(begin)
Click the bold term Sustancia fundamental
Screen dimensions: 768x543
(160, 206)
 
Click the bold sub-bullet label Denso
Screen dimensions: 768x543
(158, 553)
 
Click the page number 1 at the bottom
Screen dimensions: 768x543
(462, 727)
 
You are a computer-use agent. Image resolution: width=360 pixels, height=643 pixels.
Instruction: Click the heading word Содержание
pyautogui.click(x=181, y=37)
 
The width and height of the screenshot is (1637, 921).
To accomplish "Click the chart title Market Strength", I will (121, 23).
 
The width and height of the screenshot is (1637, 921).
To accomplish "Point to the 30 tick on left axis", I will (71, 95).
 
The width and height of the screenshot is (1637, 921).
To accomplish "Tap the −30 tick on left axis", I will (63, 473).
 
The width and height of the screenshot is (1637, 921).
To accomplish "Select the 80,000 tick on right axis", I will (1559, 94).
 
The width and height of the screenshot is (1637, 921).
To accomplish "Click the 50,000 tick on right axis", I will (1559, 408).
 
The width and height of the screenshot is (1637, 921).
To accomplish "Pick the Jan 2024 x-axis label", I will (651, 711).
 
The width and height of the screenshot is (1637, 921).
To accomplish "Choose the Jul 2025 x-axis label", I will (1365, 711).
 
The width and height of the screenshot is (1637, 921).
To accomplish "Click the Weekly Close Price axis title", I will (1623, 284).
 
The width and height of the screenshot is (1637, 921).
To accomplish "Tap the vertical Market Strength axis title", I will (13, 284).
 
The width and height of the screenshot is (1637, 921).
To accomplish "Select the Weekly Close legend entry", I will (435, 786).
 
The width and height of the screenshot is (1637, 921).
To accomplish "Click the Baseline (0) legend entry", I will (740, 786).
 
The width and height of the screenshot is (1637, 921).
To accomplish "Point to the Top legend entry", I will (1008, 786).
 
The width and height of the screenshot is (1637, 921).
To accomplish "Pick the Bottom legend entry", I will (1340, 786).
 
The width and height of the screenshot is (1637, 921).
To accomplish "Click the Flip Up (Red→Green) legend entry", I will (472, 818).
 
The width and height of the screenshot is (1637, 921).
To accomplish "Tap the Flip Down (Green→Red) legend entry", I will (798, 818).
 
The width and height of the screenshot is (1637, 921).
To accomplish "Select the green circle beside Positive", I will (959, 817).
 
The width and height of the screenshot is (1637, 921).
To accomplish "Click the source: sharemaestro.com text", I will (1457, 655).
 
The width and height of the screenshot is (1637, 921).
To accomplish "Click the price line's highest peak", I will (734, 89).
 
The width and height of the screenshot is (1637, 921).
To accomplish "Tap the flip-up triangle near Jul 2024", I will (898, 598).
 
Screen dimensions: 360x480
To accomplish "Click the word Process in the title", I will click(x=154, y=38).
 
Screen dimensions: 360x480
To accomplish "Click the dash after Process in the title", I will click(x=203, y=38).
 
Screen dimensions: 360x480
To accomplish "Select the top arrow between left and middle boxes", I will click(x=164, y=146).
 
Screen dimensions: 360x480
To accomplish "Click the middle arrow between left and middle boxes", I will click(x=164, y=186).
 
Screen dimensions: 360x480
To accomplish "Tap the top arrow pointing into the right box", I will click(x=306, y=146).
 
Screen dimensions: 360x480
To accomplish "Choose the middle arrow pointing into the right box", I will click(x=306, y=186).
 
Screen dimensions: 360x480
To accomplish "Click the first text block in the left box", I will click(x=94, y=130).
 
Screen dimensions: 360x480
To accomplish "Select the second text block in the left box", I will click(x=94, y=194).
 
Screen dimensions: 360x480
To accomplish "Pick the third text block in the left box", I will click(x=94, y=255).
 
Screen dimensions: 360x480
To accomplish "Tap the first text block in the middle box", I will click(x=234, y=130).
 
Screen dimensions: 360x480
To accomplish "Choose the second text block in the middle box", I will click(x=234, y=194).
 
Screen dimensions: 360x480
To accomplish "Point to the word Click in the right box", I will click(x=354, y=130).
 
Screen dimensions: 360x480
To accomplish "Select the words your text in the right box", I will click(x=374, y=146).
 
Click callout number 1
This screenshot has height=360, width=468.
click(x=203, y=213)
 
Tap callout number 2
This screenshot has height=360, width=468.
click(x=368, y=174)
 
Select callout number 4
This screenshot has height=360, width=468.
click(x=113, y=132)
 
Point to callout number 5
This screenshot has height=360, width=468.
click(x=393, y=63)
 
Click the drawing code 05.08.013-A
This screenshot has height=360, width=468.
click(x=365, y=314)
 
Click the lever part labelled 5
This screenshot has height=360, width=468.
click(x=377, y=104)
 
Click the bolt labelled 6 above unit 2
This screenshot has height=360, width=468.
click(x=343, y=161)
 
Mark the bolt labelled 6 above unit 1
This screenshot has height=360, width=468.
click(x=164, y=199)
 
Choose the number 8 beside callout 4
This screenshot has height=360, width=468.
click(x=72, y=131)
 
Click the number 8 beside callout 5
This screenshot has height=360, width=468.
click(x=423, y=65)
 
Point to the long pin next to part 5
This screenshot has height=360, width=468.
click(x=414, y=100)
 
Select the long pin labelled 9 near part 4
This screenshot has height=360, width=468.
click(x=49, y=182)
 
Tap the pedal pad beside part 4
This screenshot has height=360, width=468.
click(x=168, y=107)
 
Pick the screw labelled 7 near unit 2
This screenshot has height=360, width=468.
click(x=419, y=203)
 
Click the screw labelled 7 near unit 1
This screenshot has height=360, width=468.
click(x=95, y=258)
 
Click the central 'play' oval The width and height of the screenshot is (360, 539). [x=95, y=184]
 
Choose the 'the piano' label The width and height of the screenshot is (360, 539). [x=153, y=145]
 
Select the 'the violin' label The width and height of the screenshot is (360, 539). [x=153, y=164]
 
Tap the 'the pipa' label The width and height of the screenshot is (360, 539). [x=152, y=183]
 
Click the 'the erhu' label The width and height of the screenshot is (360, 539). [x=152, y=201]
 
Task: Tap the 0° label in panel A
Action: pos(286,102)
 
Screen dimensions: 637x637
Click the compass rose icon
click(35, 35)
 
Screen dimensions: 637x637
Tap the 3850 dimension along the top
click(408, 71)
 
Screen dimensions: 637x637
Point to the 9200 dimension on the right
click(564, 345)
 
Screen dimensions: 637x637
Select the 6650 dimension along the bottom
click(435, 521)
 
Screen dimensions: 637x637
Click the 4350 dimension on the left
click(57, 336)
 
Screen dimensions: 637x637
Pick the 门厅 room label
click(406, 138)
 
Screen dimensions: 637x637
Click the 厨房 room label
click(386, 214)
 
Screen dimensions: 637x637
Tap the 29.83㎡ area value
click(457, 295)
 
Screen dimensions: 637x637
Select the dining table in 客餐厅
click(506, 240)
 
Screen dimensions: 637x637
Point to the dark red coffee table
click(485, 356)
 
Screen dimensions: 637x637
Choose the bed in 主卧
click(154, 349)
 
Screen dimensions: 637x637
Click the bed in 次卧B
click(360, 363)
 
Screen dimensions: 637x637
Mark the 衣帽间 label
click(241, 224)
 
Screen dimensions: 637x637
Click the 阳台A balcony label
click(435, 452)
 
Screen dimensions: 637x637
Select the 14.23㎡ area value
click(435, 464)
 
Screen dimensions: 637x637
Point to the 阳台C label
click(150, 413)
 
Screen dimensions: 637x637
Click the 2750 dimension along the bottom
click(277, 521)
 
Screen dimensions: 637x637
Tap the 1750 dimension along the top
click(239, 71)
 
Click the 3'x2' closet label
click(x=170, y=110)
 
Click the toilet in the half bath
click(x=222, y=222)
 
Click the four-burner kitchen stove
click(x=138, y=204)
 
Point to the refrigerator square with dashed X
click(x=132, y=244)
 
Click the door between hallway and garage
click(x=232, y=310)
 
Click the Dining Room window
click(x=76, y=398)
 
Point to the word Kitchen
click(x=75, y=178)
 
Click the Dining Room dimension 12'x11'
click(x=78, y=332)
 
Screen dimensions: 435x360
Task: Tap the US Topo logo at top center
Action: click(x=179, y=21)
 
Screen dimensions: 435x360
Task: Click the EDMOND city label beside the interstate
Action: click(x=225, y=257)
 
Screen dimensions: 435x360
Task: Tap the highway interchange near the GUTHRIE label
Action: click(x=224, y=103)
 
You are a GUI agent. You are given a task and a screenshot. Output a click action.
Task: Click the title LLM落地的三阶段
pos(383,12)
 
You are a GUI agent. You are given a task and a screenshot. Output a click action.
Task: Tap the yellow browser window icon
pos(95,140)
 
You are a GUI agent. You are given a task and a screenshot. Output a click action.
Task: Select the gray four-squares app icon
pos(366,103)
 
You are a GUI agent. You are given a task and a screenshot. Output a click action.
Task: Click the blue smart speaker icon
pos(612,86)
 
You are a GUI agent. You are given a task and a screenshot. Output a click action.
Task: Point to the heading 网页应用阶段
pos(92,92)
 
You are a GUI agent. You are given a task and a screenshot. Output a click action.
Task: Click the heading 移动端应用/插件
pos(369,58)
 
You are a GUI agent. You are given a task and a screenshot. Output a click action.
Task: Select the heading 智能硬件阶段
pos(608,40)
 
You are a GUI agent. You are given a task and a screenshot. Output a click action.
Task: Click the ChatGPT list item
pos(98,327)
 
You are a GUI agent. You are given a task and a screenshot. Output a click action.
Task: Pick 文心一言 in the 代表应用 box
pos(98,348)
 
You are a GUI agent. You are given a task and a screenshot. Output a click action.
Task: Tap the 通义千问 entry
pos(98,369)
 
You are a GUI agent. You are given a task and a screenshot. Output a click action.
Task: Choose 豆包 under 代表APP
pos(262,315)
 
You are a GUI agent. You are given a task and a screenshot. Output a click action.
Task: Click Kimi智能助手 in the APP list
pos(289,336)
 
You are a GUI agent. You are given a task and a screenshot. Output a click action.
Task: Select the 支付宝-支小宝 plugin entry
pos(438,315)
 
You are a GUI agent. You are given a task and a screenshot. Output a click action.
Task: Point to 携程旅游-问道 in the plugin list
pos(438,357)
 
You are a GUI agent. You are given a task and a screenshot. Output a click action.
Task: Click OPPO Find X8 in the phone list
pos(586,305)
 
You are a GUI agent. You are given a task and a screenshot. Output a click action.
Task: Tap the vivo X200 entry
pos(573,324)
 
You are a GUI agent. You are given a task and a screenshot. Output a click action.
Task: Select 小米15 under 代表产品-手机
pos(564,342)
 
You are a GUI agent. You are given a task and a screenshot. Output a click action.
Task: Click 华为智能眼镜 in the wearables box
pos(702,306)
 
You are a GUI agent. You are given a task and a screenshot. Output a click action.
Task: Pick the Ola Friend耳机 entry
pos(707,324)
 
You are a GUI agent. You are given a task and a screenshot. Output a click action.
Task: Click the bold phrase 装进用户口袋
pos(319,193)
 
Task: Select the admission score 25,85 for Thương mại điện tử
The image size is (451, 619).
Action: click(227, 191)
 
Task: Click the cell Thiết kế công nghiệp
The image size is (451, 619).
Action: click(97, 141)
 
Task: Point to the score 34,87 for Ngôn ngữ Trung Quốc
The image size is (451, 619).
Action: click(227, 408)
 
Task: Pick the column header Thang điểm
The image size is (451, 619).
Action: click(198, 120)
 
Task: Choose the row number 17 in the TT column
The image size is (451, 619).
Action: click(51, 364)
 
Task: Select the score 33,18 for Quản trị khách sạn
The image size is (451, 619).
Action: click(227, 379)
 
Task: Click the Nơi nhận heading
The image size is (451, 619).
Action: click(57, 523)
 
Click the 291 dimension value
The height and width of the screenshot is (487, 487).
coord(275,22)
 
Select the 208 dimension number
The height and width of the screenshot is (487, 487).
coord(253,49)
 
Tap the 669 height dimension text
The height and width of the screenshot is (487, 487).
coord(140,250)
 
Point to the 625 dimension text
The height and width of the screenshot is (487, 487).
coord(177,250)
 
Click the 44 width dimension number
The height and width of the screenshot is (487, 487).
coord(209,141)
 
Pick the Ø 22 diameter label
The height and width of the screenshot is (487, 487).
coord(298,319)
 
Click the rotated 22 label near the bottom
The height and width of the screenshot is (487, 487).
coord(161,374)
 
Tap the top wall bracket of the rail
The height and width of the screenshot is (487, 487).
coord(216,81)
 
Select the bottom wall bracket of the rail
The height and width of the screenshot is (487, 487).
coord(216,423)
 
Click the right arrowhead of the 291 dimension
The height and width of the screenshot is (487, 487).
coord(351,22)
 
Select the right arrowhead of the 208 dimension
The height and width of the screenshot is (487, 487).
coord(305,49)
(end)
*Your task:* Copy the data above from the line with "Click the bolt labelled 6 above unit 2" to the line with "click(408, 71)", including both of those lines, and keep every line unchanged.

*Exercise solution:*
Click the bolt labelled 6 above unit 2
This screenshot has height=360, width=468.
click(x=343, y=161)
 
Mark the bolt labelled 6 above unit 1
This screenshot has height=360, width=468.
click(x=164, y=199)
 
Choose the number 8 beside callout 4
This screenshot has height=360, width=468.
click(x=72, y=131)
 
Click the number 8 beside callout 5
This screenshot has height=360, width=468.
click(x=423, y=65)
 
Point to the long pin next to part 5
This screenshot has height=360, width=468.
click(x=414, y=100)
 
Select the long pin labelled 9 near part 4
This screenshot has height=360, width=468.
click(x=49, y=182)
 
Tap the pedal pad beside part 4
This screenshot has height=360, width=468.
click(x=168, y=107)
 
Pick the screw labelled 7 near unit 2
This screenshot has height=360, width=468.
click(x=419, y=203)
 
Click the screw labelled 7 near unit 1
This screenshot has height=360, width=468.
click(x=95, y=258)
 
Click the central 'play' oval The width and height of the screenshot is (360, 539). [x=95, y=184]
 
Choose the 'the piano' label The width and height of the screenshot is (360, 539). [x=153, y=145]
 
Select the 'the violin' label The width and height of the screenshot is (360, 539). [x=153, y=164]
 
Tap the 'the pipa' label The width and height of the screenshot is (360, 539). [x=152, y=183]
 
Click the 'the erhu' label The width and height of the screenshot is (360, 539). [x=152, y=201]
 
Task: Tap the 0° label in panel A
Action: pos(286,102)
 
Screen dimensions: 637x637
Click the compass rose icon
click(35, 35)
 
Screen dimensions: 637x637
Tap the 3850 dimension along the top
click(408, 71)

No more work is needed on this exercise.